Neste trabalho, desenvolveremos o conceito do político buscando


encontrar balizas comuns ao topos da psicanálise. Embora etimologicamente se
entenda política como a organização dos grupos que integram a Pólis, o que
poderia ser uma definição de governar, que para Freud, então, seria um dos três
ofícios impossíveis, é possível ir além na definição e especificação do político,
sem discordar de Freud, todavia aclarando uma possibilidade, a partir de um
víeis analítico, de enxergar o político como um ofício possível enquanto apenas
tendente ao fracasso.

Isto porque podemos partir do Carl Schimitt para dizer que dentre os
“critérios do político” encontramos um dos principais que é “a diferenciação do
amigo e do inimigo”, o que desemboca na “guerra como manifestação de
inimizade”, guerra esta que não é necessariamente, e quase nunca é, bélica.
(2009, pp. 27-29) Em outras palavras o político é definido pelo conflito.
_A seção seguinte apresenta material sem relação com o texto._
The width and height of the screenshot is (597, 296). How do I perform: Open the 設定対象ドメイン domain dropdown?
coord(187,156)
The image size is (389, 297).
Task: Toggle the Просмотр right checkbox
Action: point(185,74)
Este
critério nos ajuda, pelo menos a partir do Schimitt, separar o político do
ideológico. Pois tudo que é social somente seria político, como diz o senso
comum, se tudo fosse feito como (re)afirmação de um conflito, nos fazendo,
então, precisar o ideológico exatamente como as manifestações intersubjetivas
com as mais variadas intenções que não a do conflito. Se consideramos essa
dimensão conflituosa como base, critério, do político, encontramos a senda para
incutir uma reflexão do político também como uma reflexão psicanalítica.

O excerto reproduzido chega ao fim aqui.